Никита немного растерялся, догадавшись о сестриной неловкости:
– Ну, предположим…
– А что у тебя за голуби? – офицер казался грубоват.
– Обыкновенные.
– Голуби не бывают обыкновенные, – сказал офицер с расстановкой.
– Ну, николаевские у меня голуби.
– А турманов нет?
– Турманов нет!
– Куришь? – офицер протянул Никите пачку папирос.
– Нет, я не курю.
– Напрасно, – интерес офицера будто совсем угас. – Николаевские вообще – не голуби.
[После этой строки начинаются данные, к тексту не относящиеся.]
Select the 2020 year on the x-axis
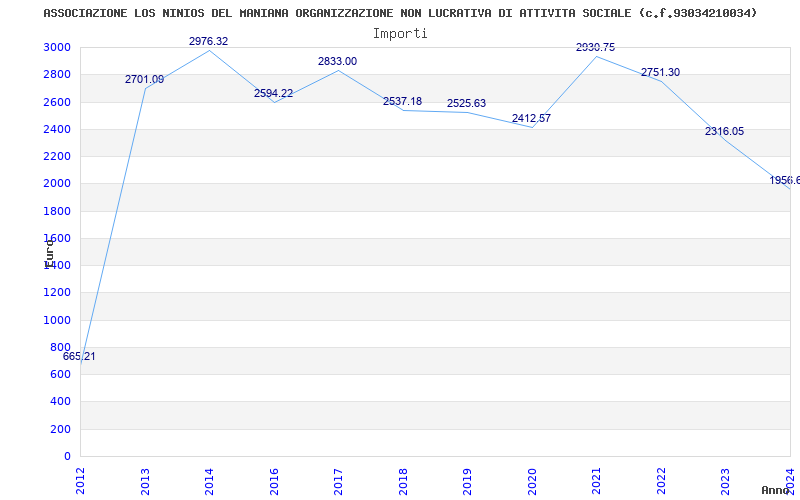This screenshot has width=800, height=500. click(532, 481)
– А кто же это? – Никита хохотнул, наконец справившись с растерянностью.
– Да не голуби просто! Вот мои турманы – мастера летать. Кувыркаются, ты бы видел, ой! И через голову эдак, и через крыло… Что твои акробаты. И пестрые есть, и палевые, и черные…
– Можно посмотреть? – ожил Никита.
Офицер дунул в папироску и протянул руку Никите:
– Шаповалов.
– Сухарчук. Никита. Так можно посмотреть?
Офицер вторично дунул в папиросу:
– Махнемся не глядя. Моего турмана на твоего николаевского.
– Как это не глядя? Вы что говорите? Будто не голубятник. Нет, вы же сами говорите: николаевские – не голуби.
– А кто же это? – Шаповалов хмыкнул. – Ладно, это был пробный камень. Ты парень оказался со смыком. Рассказывают, белый у тебя – голубок интересный.
– Голубок! Интересный! Только если б это голубок был! А то… ну… как человек крылатый!
– Продай! – сказал Шаповалов.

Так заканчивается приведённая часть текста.